[Text to read]
※ ※ ※

Europe midday: Start of US results season sees shares move into the green
European stocks had moved slightly into the green come midday, helped by bumper fourth quarter numbers out of US financial heavyweight JP Morgan.
JP Morgan blew past analysts' forecasts for its fourth quarter revenues and profits thanks to a bumper turnout for its debt, currencies and commodities trading arm, with FICC revenues jumping by 86% over the three months ending on 31 December to reach $3.446bn.
Nonetheless, investor sentiment continued to be restrained ahead of a three day visit to the US by the European Union's trade commissioner, with some observers seeing room for heightened tensions.
In remarks to Bloomberg, Heather Conley, at the Center for Strategic and International Studies in Washington, said: "It just feels like we are now entering what I call the transatlantic trade and tariff tantrum. This is going to be a pretty intense period, I fear."
As of 1228 GMT, the benchmark Stoxx 600 was up by 0.10% to 418.80, alongside an advance of 0.08% for the German Dax to 13,461.78.
Also boosting the German equity benchmark was stronger-than-expected data out of China showing a 16.3% year-on-year rise in imports for last month (consensus: 9.6%), alongside a 7.6% increase in exports (consensus: 3.2%).
Out on the periphery however it was a different story, with Spain's Ibex 35 dipping 0.35% and trading at 9,510.7, although the FTSE Mibtel and the Cac-40 had since turned up.

※ ※ ※

Text and element pointing records

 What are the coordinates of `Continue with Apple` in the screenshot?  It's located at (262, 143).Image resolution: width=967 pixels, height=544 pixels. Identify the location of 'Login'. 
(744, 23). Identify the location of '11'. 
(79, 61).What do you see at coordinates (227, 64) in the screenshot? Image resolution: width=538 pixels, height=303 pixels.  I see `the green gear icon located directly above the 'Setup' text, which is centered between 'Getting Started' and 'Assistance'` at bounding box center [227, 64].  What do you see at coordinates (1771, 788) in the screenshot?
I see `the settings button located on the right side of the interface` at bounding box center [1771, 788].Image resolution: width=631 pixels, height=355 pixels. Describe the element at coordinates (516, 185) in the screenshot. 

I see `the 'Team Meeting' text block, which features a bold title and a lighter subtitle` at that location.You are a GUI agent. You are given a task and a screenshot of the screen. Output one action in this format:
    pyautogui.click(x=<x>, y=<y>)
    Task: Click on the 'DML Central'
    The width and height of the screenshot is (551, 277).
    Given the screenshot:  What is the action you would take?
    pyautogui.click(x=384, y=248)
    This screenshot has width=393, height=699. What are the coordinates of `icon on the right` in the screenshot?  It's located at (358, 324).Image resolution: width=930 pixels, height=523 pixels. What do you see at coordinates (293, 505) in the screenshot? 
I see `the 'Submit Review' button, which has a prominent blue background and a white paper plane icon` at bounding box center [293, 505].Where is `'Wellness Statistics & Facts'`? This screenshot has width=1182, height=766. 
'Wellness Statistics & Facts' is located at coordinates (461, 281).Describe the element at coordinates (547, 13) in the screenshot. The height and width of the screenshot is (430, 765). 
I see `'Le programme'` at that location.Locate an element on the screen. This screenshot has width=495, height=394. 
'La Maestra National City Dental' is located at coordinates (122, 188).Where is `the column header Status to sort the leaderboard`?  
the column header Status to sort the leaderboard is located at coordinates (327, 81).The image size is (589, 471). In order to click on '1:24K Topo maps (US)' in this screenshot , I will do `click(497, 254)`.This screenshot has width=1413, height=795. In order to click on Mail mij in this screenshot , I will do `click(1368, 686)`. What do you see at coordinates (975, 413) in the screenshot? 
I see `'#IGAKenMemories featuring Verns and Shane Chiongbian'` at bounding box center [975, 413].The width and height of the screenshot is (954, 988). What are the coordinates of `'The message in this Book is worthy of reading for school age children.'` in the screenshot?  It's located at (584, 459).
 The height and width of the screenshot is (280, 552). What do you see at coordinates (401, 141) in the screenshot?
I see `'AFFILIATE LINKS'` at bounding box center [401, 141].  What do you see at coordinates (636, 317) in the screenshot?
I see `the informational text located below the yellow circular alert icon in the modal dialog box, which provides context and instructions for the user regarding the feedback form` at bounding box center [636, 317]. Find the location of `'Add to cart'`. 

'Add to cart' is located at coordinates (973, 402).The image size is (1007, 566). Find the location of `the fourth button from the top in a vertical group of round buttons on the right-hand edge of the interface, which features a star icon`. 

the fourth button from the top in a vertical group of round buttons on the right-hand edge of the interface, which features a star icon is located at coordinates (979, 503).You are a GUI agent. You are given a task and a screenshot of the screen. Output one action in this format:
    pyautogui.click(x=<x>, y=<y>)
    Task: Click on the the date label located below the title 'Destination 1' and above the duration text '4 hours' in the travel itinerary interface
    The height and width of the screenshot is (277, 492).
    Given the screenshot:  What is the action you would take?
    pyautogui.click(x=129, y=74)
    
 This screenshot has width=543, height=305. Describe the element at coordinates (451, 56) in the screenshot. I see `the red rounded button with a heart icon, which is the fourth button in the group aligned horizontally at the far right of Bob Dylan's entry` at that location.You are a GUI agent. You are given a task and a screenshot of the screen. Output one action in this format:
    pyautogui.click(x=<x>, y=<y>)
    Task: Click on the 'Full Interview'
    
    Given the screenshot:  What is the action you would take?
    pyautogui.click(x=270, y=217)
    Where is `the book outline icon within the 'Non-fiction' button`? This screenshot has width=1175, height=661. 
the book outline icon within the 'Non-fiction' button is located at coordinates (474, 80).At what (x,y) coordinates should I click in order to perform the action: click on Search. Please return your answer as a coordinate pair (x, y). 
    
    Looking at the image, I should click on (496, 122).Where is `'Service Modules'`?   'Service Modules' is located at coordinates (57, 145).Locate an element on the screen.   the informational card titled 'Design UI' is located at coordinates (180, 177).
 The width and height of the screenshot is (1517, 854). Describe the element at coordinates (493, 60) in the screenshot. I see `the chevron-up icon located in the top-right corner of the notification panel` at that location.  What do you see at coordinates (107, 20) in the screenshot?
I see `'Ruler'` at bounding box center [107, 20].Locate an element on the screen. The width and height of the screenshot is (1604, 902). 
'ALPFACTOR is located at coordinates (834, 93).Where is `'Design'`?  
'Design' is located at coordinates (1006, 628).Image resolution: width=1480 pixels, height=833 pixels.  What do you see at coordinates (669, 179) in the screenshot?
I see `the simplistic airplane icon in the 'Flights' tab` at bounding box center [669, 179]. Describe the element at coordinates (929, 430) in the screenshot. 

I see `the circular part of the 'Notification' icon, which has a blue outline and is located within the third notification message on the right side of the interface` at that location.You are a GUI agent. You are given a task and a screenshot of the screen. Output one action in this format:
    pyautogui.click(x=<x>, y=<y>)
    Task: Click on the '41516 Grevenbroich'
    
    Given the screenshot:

※ ※ ※

[Task list]
[A] In the midday markets report, by what percentage did JP Morgan's FICC revenues rise over the three months ending on 31 December?
[B] From the midday markets report, extract everything from "In remarks to" down to "Dax to 13,461.78.".

[Answers]
[A] 86%

[B]
In remarks to Bloomberg, Heather Conley, at the Center for Strategic and International Studies in Washington, said: "It just feels like we are now entering what I call the transatlantic trade and tariff tantrum. This is going to be a pretty intense period, I fear."
As of 1228 GMT, the benchmark Stoxx 600 was up by 0.10% to 418.80, alongside an advance of 0.08% for the German Dax to 13,461.78.